Apropos Leben: Ein lebendiger (und nicht ergebnisoffener) Einwurf in all die Unbestimmtheiten der Schau ist „Solo“ von Christian Marclay: Eine Frau zeigt ihre Liebe zur elektrischen Gitarre körperlich. Dieses Video ist auch ein Beitrag zur alten Frage, ob und wie man eine Grenze zwischen Pornografie und Kunst ziehen kann.

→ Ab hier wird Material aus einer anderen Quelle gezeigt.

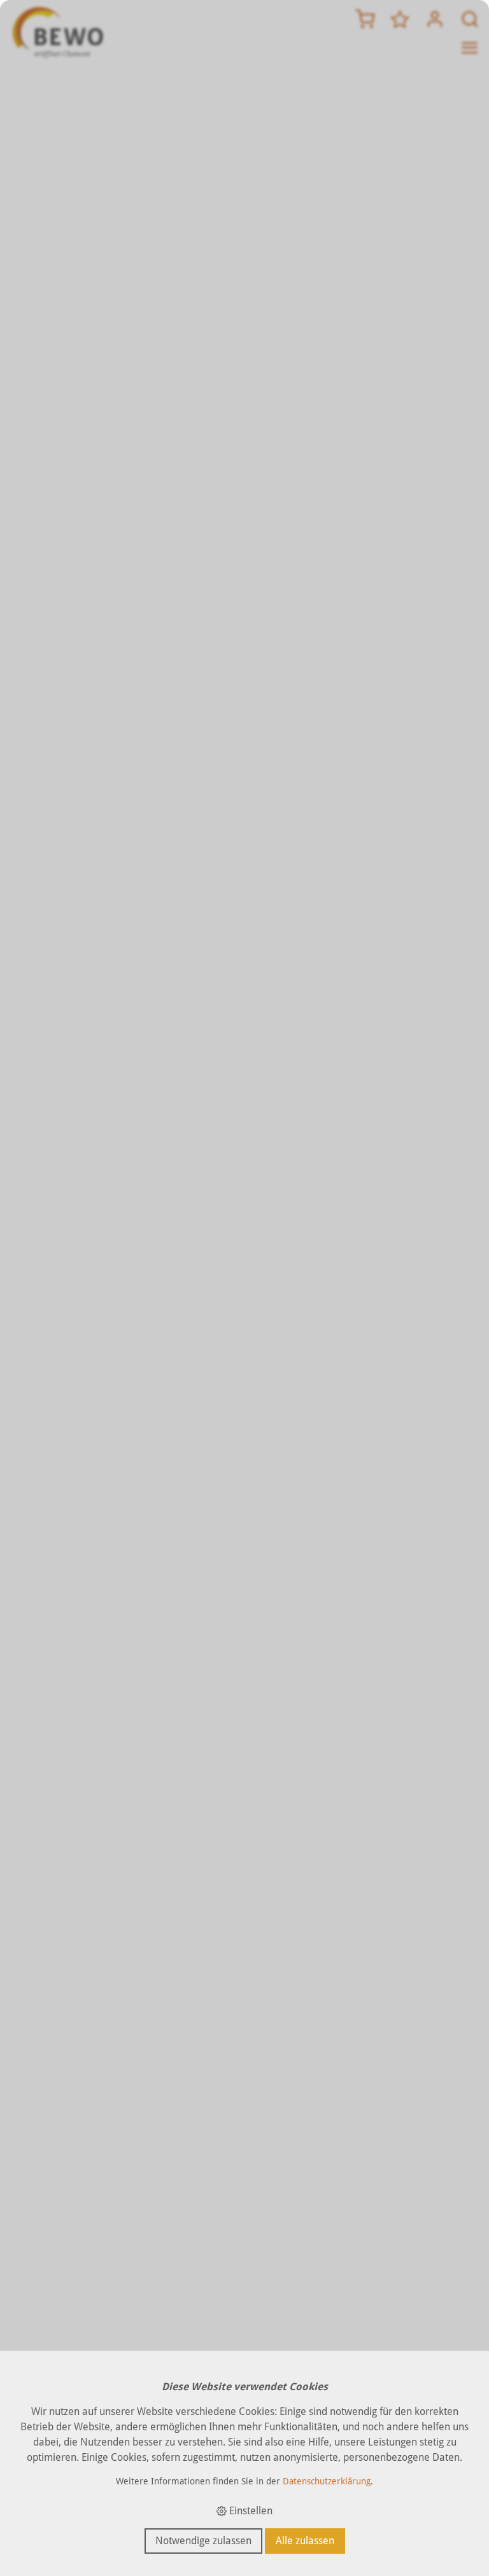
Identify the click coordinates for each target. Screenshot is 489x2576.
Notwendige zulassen (203, 2541)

Es ist beides, dazu ein ernstes Spiel und eine Parodie (auf Gitarrenexzesse à la Hendrix). Und es dauert nicht nur vier Minuten und 33 Sekunden. Was natürlich ein guter Zufall wäre.

100. Geburtstag am 5. 9. John Cage wurde 1912 in Los Angeles geboren, er starb 1992 in New York. Er studierte Komposition u. a. bei Schönberg, dem er versprechen musste, Komponist zu werden. Er wurde es, dazu Maler und Pilzforscher. Mit seinem Freund, dem Tänzer Merce Cunningham, gestaltete er etliche Tanzproduktionen, denen die Salzburger Ausstellung viel Raum widmet. Diese läuft bis 7. 10., am 5. 9. wird Cages Geburtstag gefeiert.